(Dataset records)

_____

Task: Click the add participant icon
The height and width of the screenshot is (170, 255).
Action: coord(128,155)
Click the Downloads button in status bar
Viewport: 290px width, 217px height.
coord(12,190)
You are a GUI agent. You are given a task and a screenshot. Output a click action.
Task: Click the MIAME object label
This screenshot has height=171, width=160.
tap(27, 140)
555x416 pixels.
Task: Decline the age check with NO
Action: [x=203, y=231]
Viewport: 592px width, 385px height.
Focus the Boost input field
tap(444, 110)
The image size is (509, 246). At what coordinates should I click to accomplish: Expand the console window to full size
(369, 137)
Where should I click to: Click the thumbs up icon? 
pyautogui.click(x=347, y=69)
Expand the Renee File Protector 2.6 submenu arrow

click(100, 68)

_____

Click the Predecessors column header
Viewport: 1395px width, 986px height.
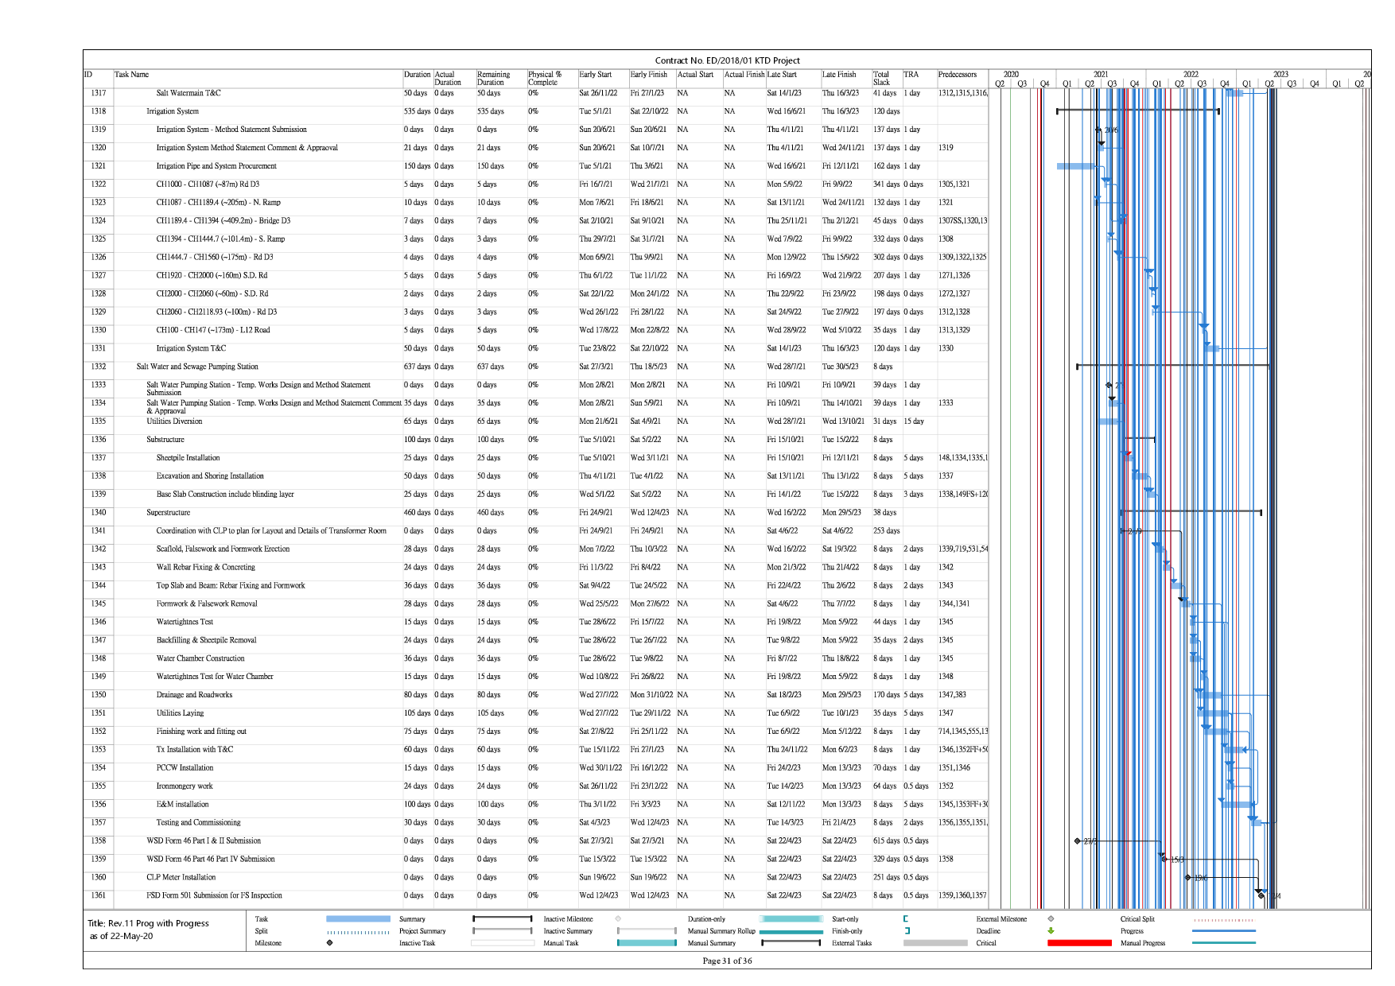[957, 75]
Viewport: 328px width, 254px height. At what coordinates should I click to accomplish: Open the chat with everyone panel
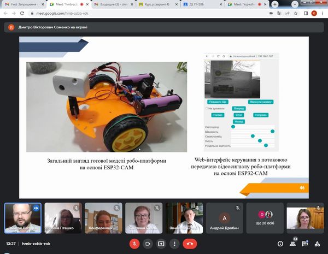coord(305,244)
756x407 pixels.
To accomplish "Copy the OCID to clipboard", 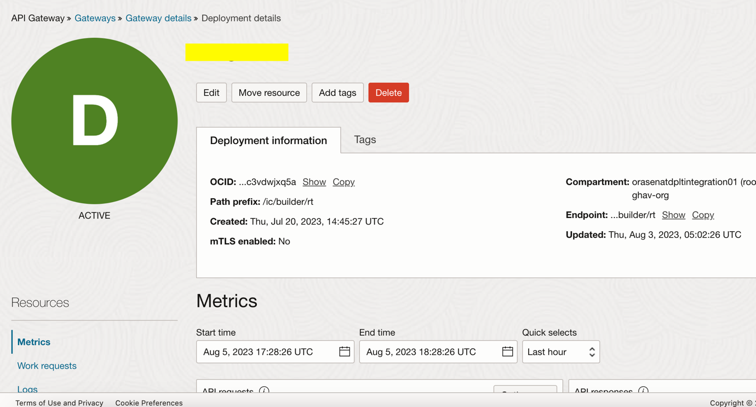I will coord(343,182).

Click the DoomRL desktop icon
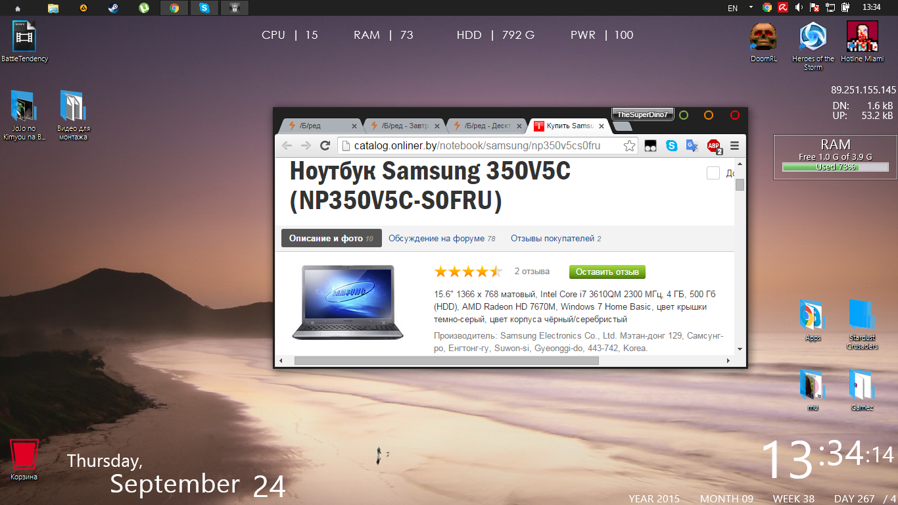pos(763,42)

_____

YOUR TASK » Could you return exactly the lines above from the line with "Task: Click the add participant icon" to the line with "You are a GUI", both included, and nothing else?

WRITTEN REPLY »
Task: Click the add participant icon
The height and width of the screenshot is (170, 255).
Action: coord(128,155)
Click the Downloads button in status bar
Viewport: 290px width, 217px height.
coord(12,190)
You are a GUI agent. You are given a task and a screenshot. Output a click action.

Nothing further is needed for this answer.